_Work to complete_:
Reproduce exactly, from the data that follows, the line with "Fendt (188, 249)", the line with "Quick View (149, 2056)", and every line that lies between them.

_Data for this task_:

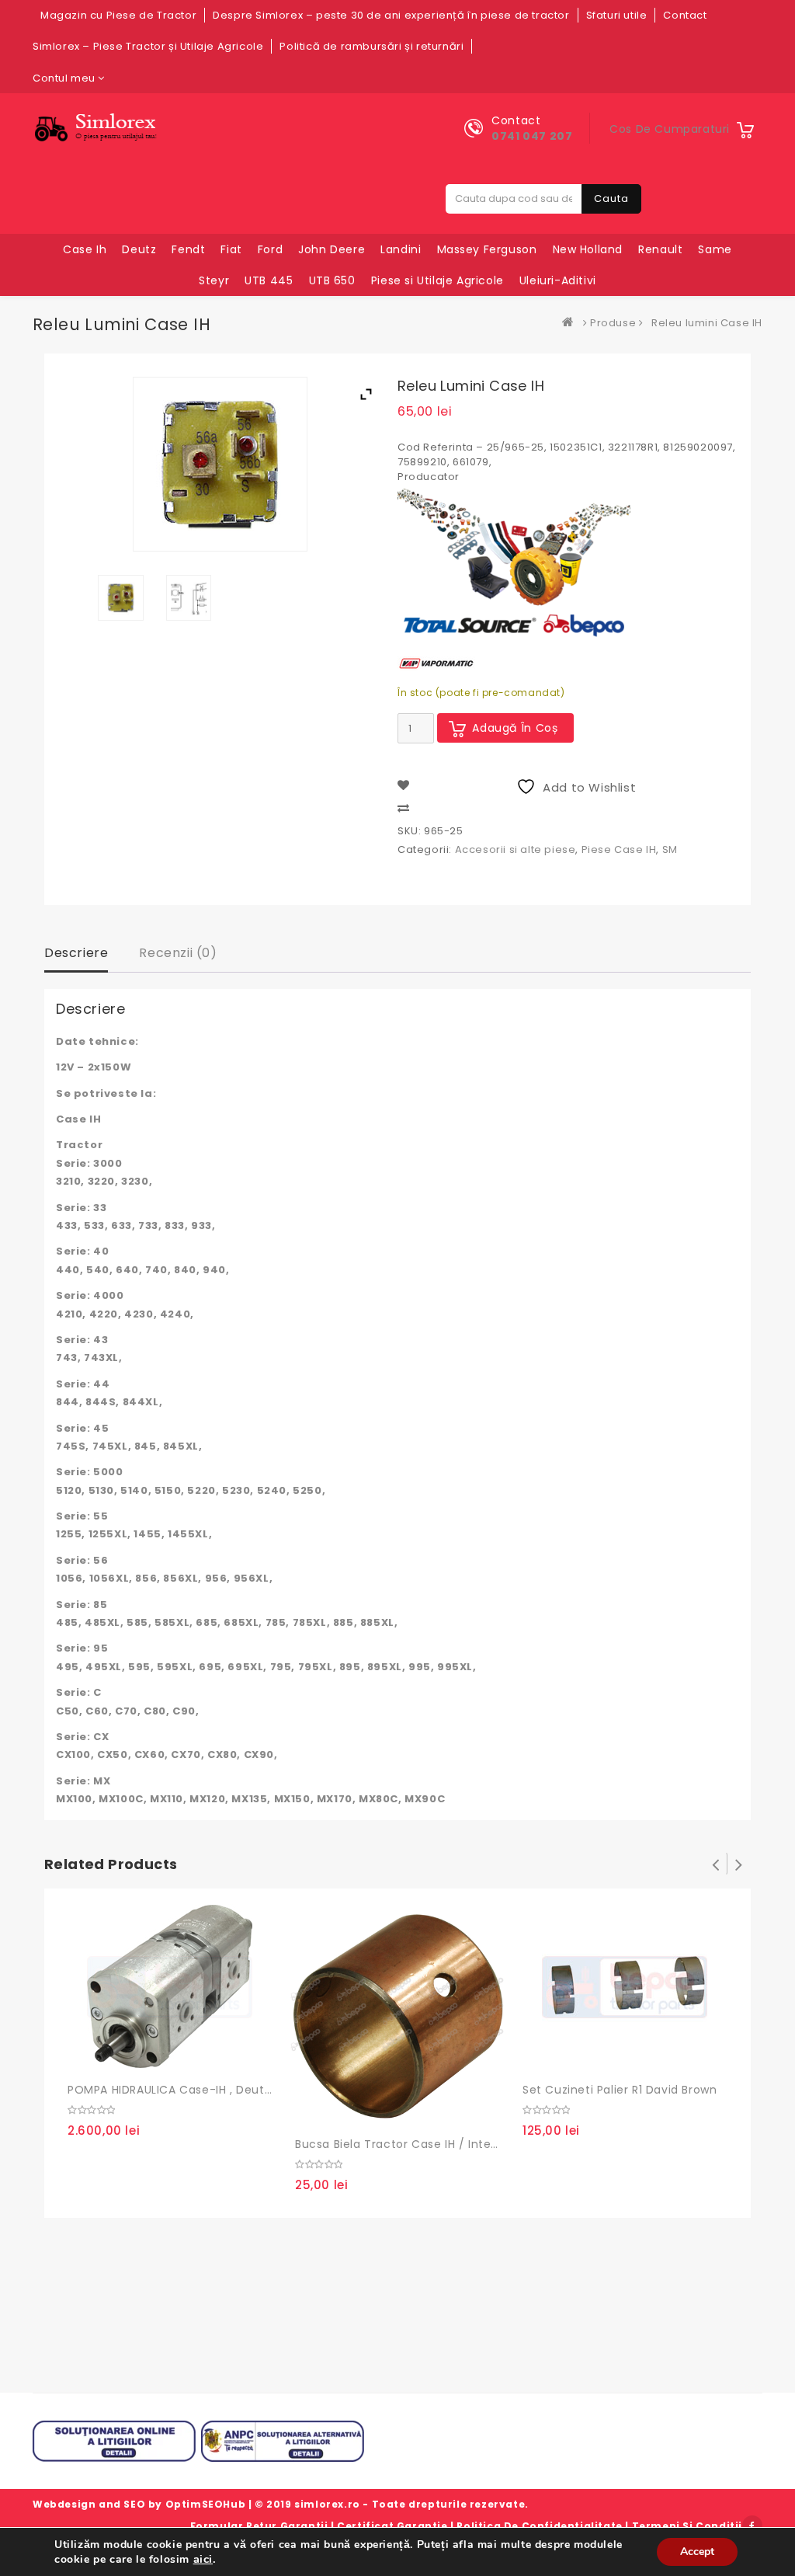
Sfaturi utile (616, 15)
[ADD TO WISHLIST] (117, 2056)
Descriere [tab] (76, 953)
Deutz (139, 249)
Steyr (214, 280)
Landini (400, 249)
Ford (270, 249)
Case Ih (84, 249)
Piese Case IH (619, 849)
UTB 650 (332, 280)
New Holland (588, 249)
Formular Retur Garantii (259, 2525)
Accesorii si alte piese (515, 849)
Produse (613, 322)
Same (714, 249)
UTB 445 (269, 280)
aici (203, 2559)
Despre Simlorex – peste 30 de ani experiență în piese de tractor (391, 15)
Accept (697, 2551)
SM (670, 849)
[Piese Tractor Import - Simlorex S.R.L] (571, 322)
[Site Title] (99, 127)
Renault (660, 249)
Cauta (611, 198)
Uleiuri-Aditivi (557, 280)
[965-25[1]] (120, 597)
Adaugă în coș (515, 728)
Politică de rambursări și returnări (371, 46)
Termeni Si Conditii (687, 2525)
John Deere (331, 249)
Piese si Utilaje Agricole (437, 280)
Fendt (188, 249)
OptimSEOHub (205, 2504)
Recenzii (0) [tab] (178, 953)
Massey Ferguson (487, 249)
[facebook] (752, 2525)
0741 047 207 (531, 136)
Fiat (230, 249)
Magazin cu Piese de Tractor (118, 15)
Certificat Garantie (392, 2525)
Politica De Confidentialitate (539, 2525)
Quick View (149, 2056)
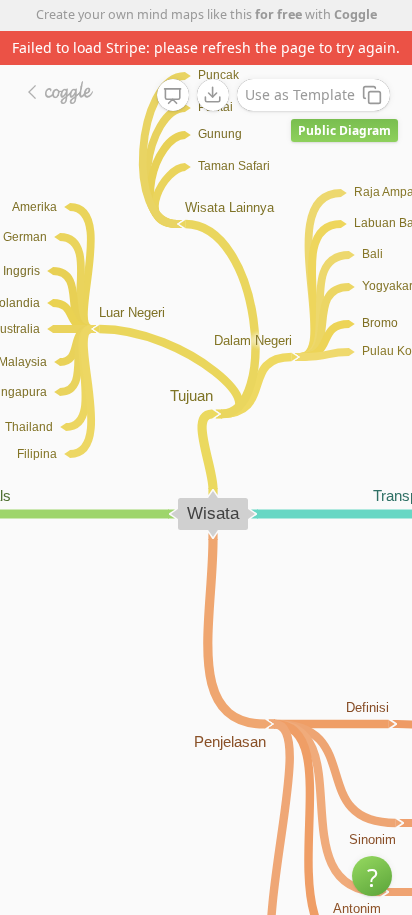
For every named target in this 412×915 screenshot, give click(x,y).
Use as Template (300, 94)
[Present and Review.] (173, 96)
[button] (372, 876)
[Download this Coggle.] (213, 95)
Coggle (355, 14)
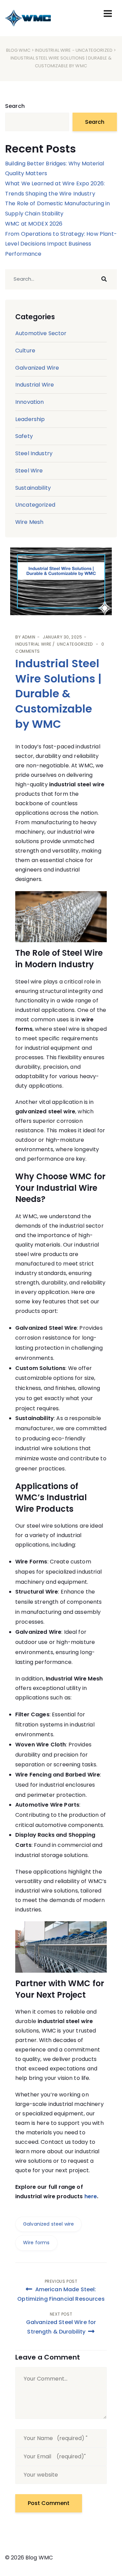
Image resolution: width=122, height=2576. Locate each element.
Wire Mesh (29, 522)
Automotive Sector (41, 333)
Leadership (30, 419)
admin (29, 637)
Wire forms (36, 2242)
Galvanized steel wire (48, 2224)
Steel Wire (29, 470)
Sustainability (33, 488)
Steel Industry (34, 453)
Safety (24, 436)
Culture (25, 350)
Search (15, 106)
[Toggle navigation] (108, 13)
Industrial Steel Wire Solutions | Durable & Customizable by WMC (58, 694)
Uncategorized (94, 50)
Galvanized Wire (37, 368)
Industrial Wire (53, 50)
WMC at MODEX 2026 (34, 224)
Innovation (29, 402)
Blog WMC (18, 50)
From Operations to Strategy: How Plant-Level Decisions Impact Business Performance (61, 244)
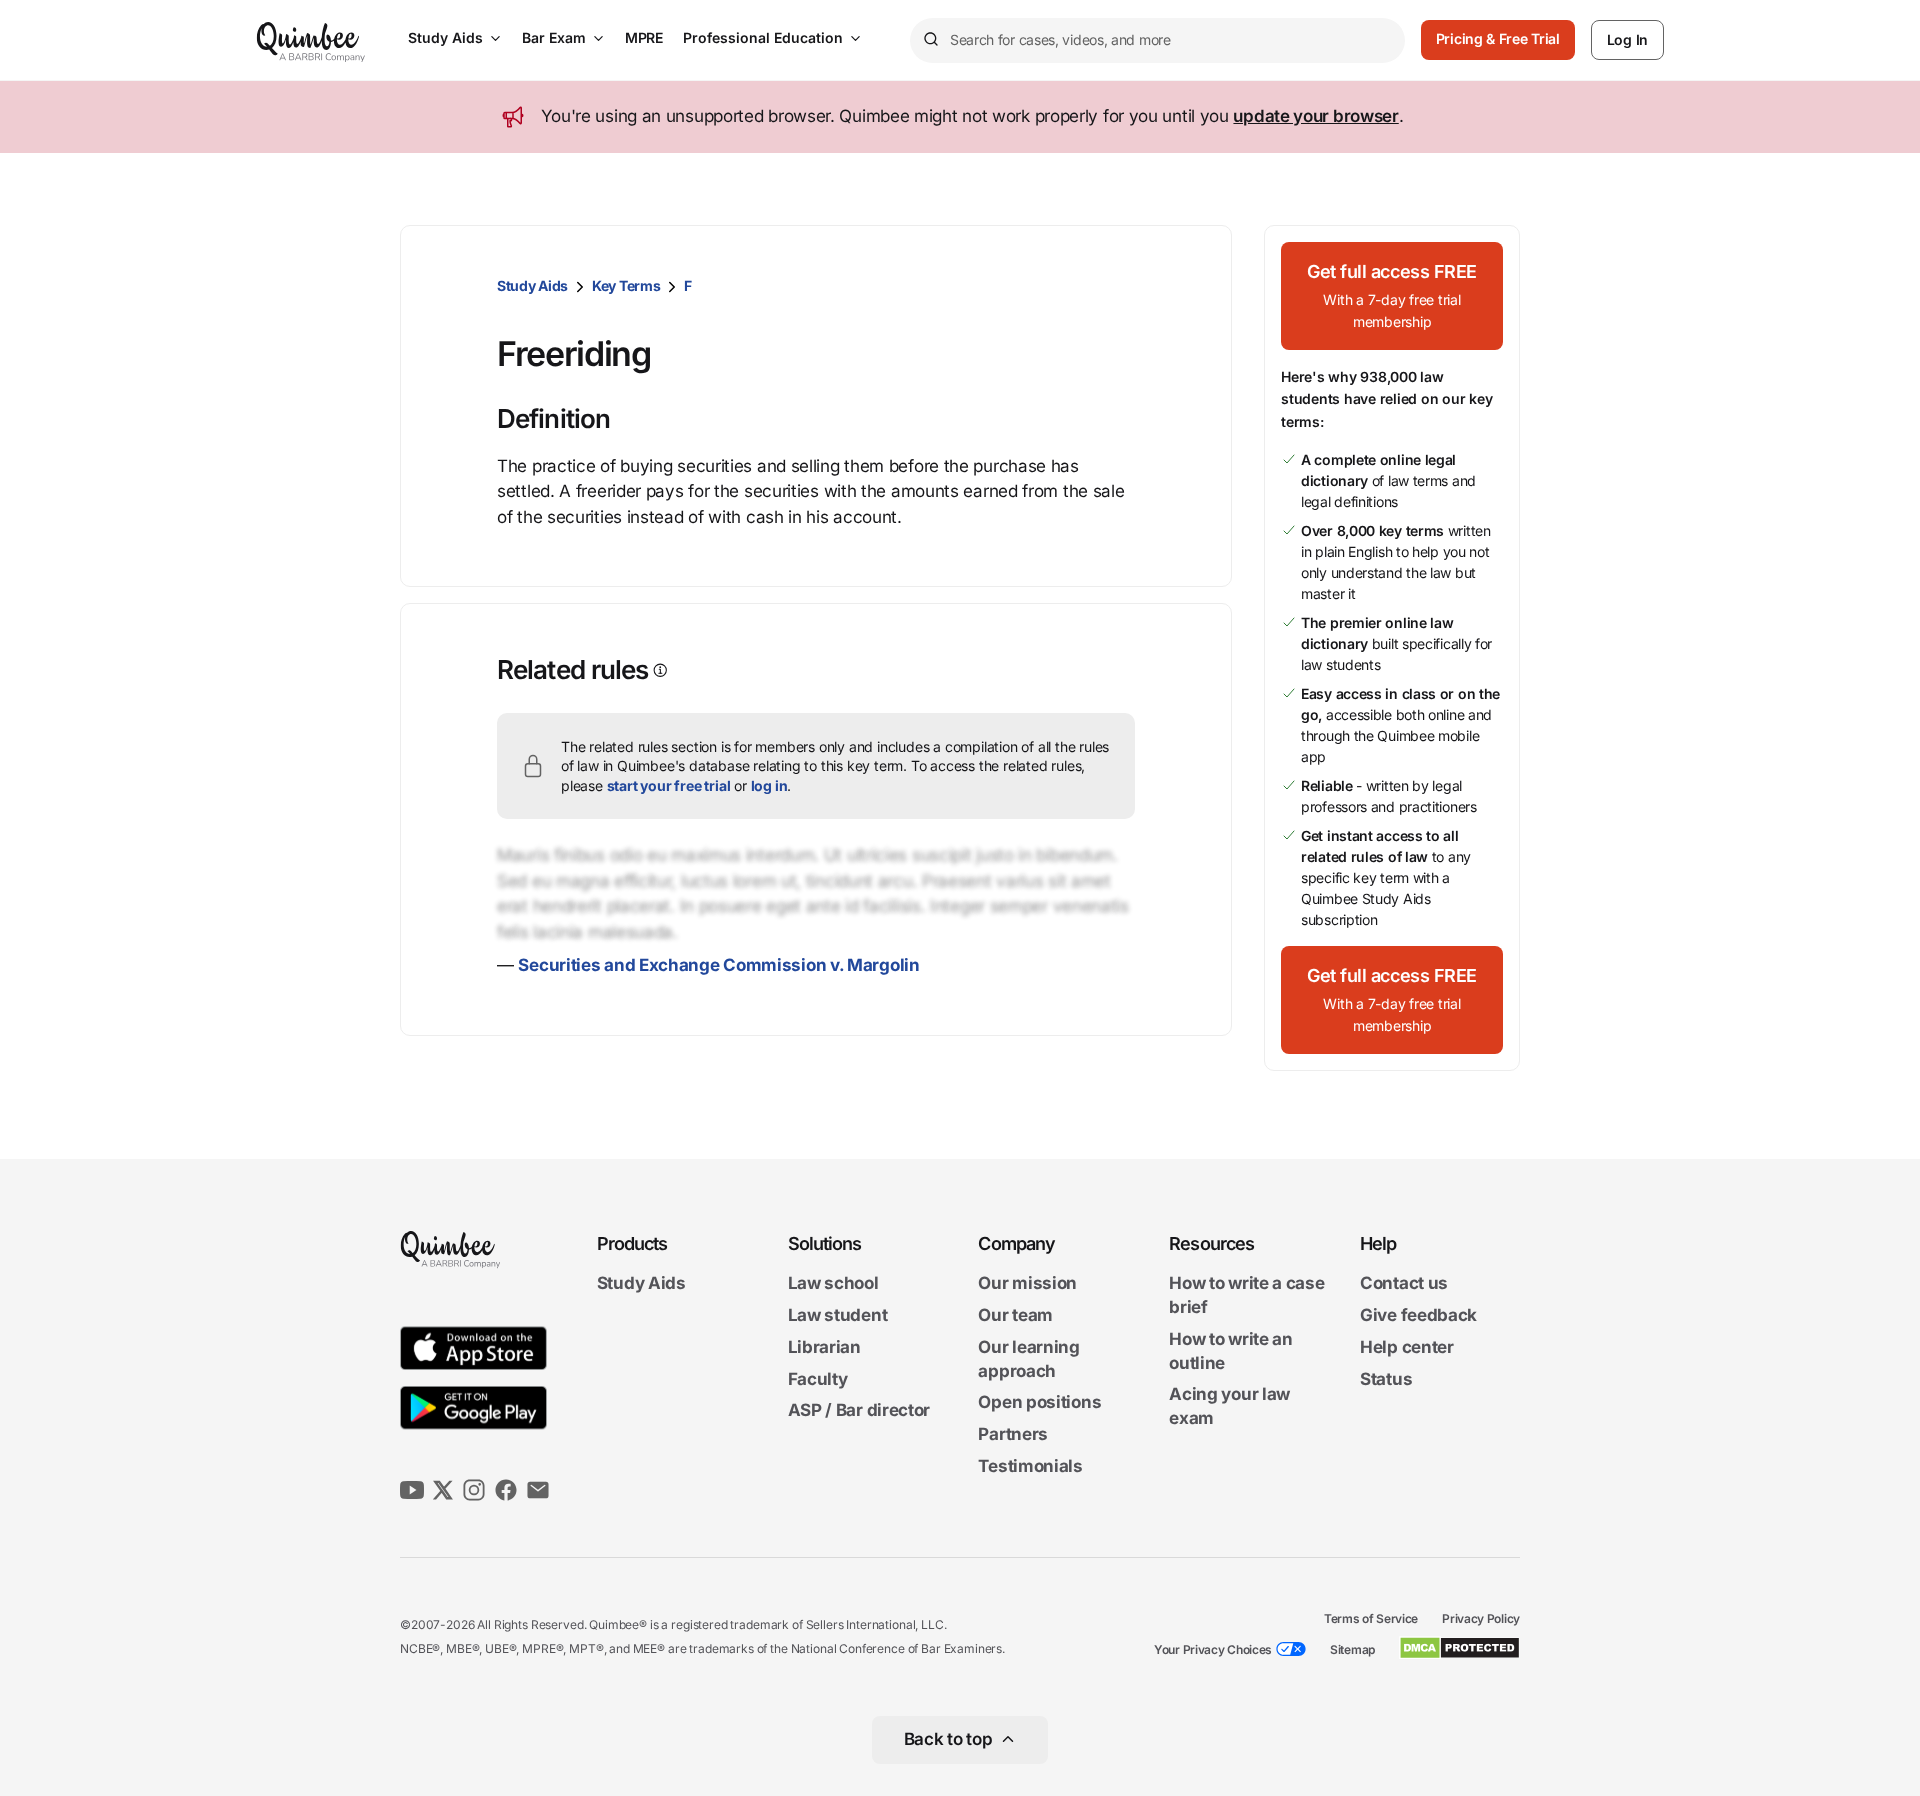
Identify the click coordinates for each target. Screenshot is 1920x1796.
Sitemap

_Problem solution_:
Fendt (188, 249)
OptimSEOHub (205, 2504)
Recenzii (0) [tab] (178, 953)
Massey Ferguson (487, 249)
[facebook] (752, 2525)
0741 047 207 (531, 136)
Fiat (230, 249)
Magazin cu Piese de Tractor (118, 15)
Certificat Garantie (392, 2525)
Politica De Confidentialitate (539, 2525)
Quick View (149, 2056)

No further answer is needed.